The researchers suggest that routes with more difficult challenges, such as obstacle courses and narrow balance beams, should be placed in areas more frequented by younger users.
Participants gave a number of reasons for choosing challenging routes. Not surprisingly, the study found that challenging routes that also acted as shortcuts were attractive. Up to 55% of the participants chose such routes. The researchers also found that the design of sidewalks, lighting and flower beds, and signage helped persuade participants to choose more challenging routes. Many participants (40%) indicated that seeing other people taking a challenging route encourages them to do the same.
The participants who chose conventional routes often had safety concerns, but the introduction of safety measures such as B. handrails, increased the acceptance of some routes. Handrails next to a stepping stone route increased acceptance by 12%.
To test whether the tendency to choose challenging routes was related to demographic and personality factors, participants were asked to answer questions about age, gender, habits, health, occupation, and personality traits (such as sensation-seeking or general anxiety).
The researchers found that people of all activity levels were equally likely to choose a challenging route. But for the most difficult routes, participants who regularly did strength and balance exercises were more likely to choose these.
Older participants supported the concept just as much as younger ones, but opted less for the more challenging routes. Still, across all age groups, only a small percentage of participants said they would avoid adventurous options entirely.
The study applies the idea of ’choice architecture’ (making good choices easier and less favorable choices more difficult) plus ‘fun theory’, a strategy that makes physical activity more exciting; as well as some of the key principles of persuasion: social proof, likeability, authority, and consistency.
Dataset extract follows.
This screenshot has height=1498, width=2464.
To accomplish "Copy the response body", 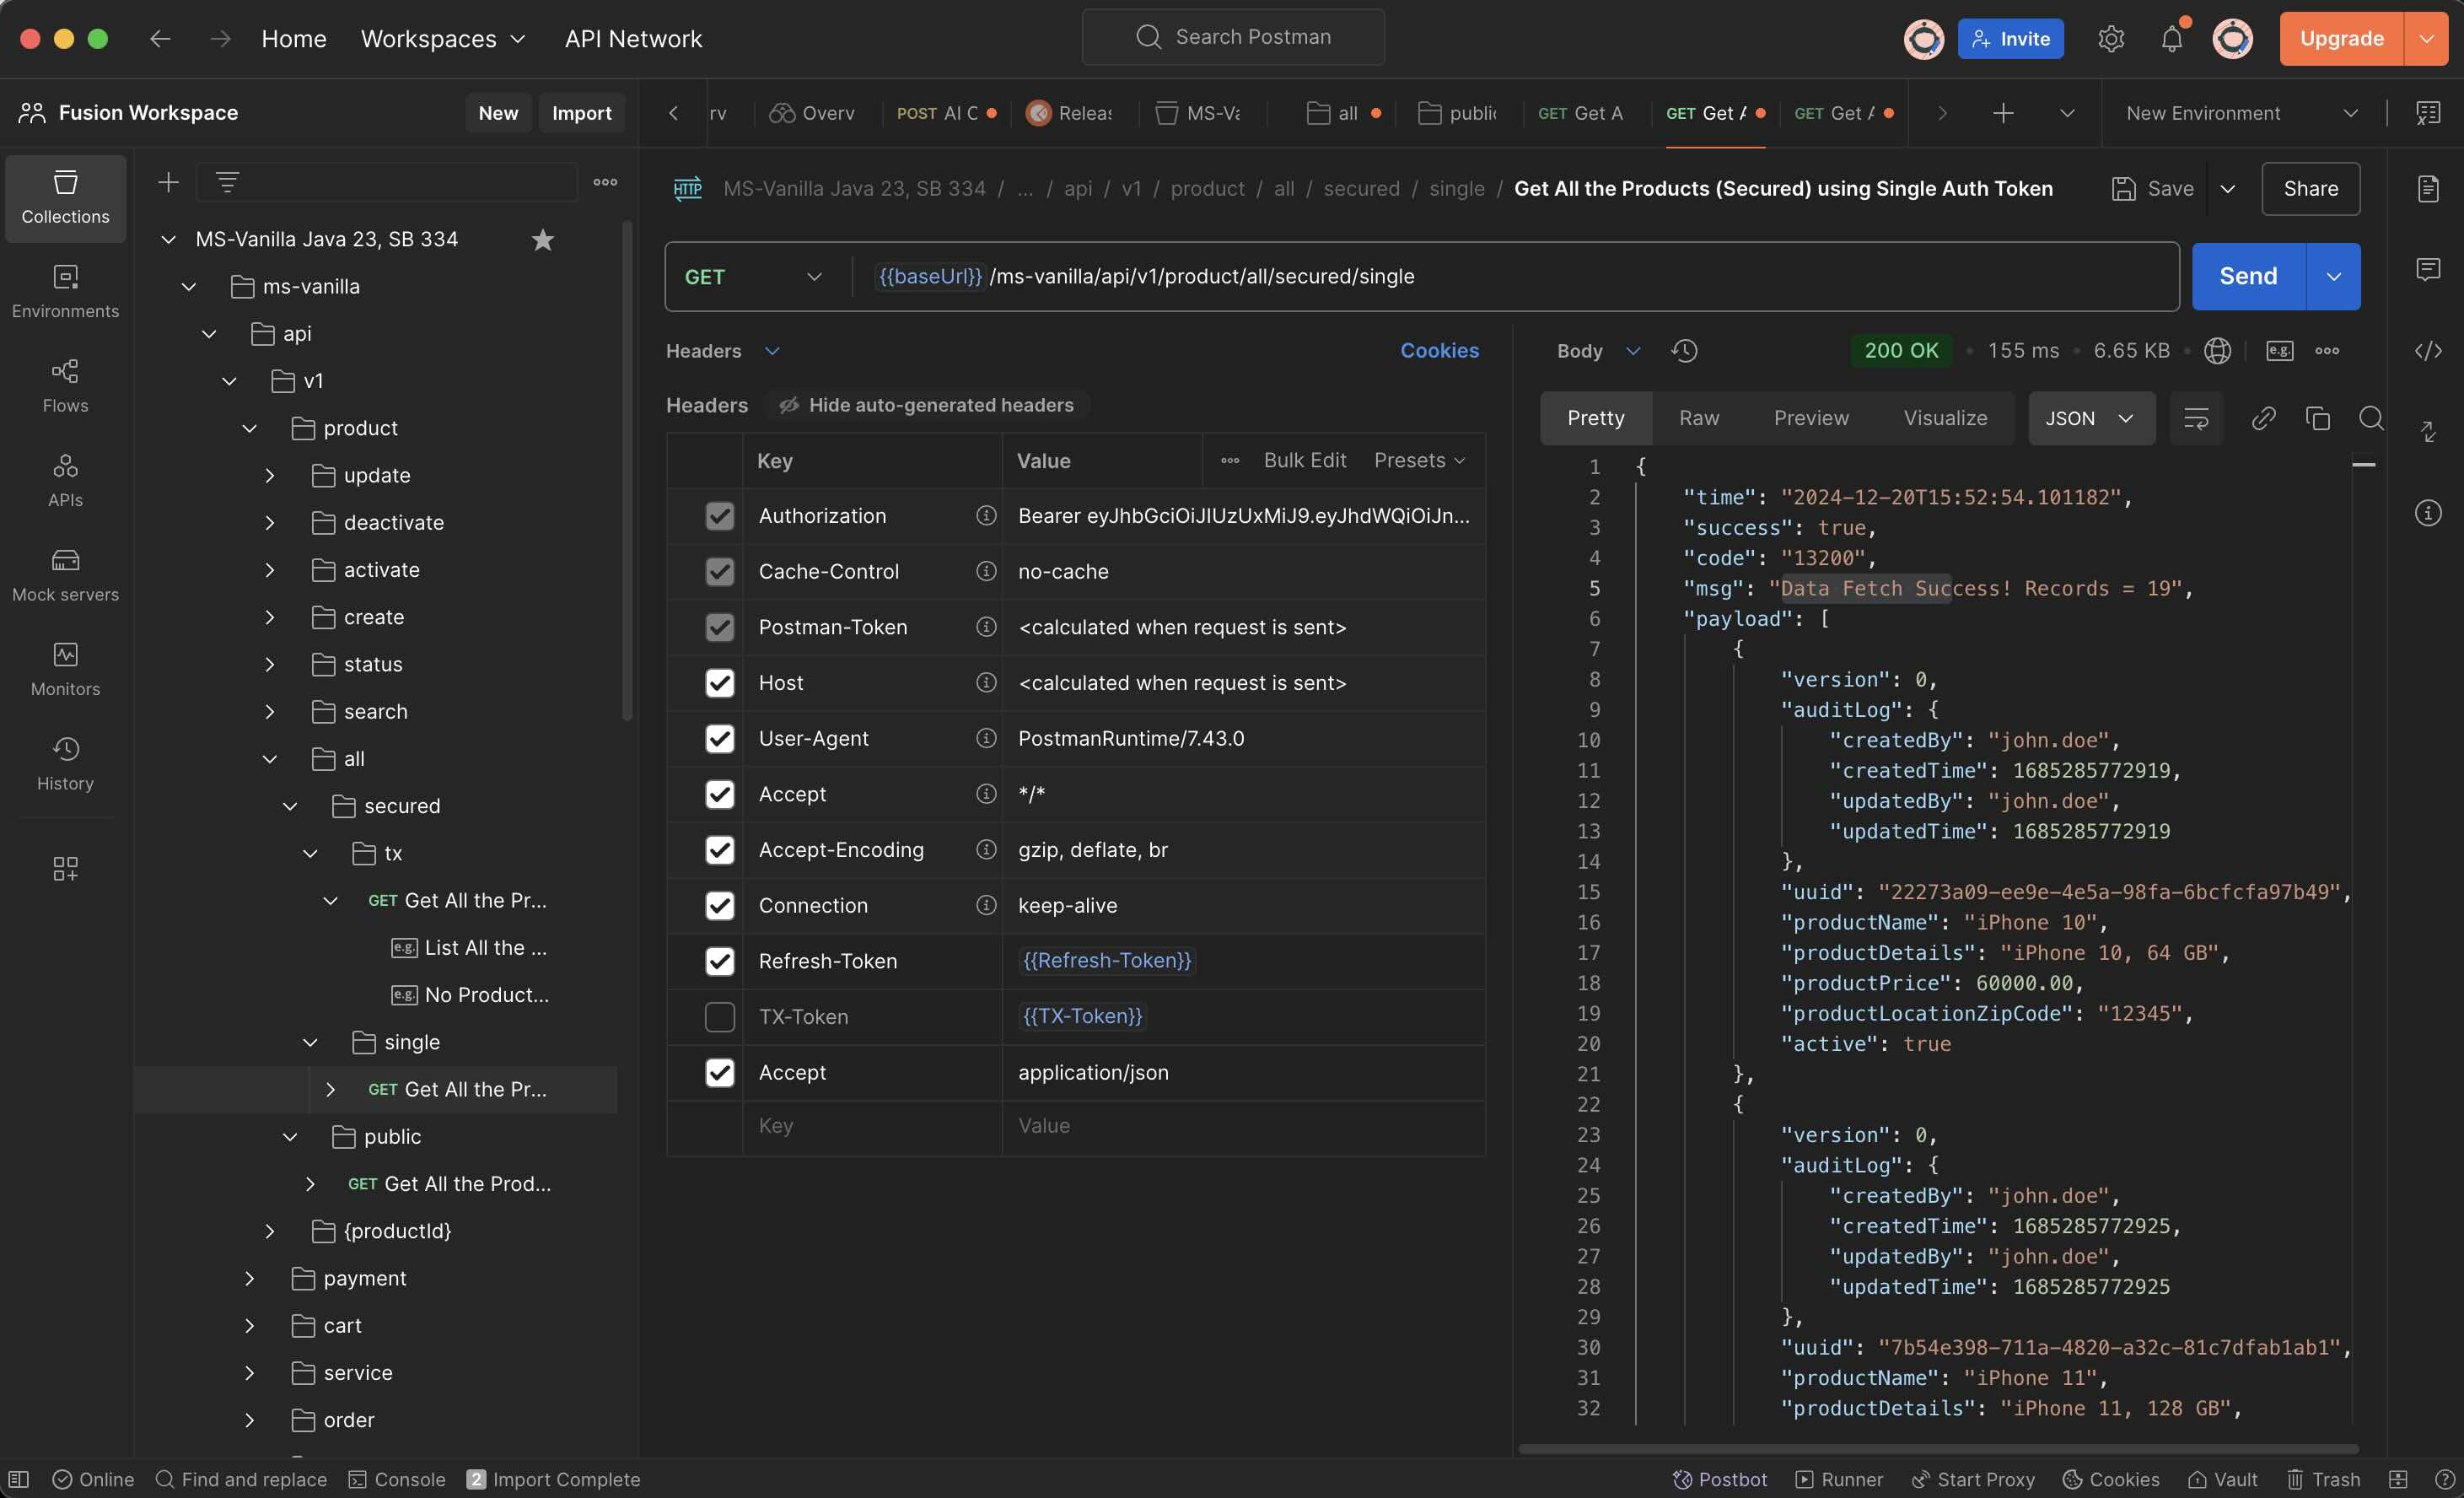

Researchers hope to conduct experiments at physical test sites to see how intentions translate into behavior and to measure how habit changes improve health. In the meantime, Dr. Boldina continues to share her findings with policymakers.
Critics may question the affordability and cost-effectiveness of introducing “active scenic routes” in the current economic environment.
In response, the researchers argue that installing stepping stones in a lawned area may be cheaper than laying and maintaining traditional asphalt paving. They also point out that these measures could save governments far larger sums by reducing the demand for sedentary health care.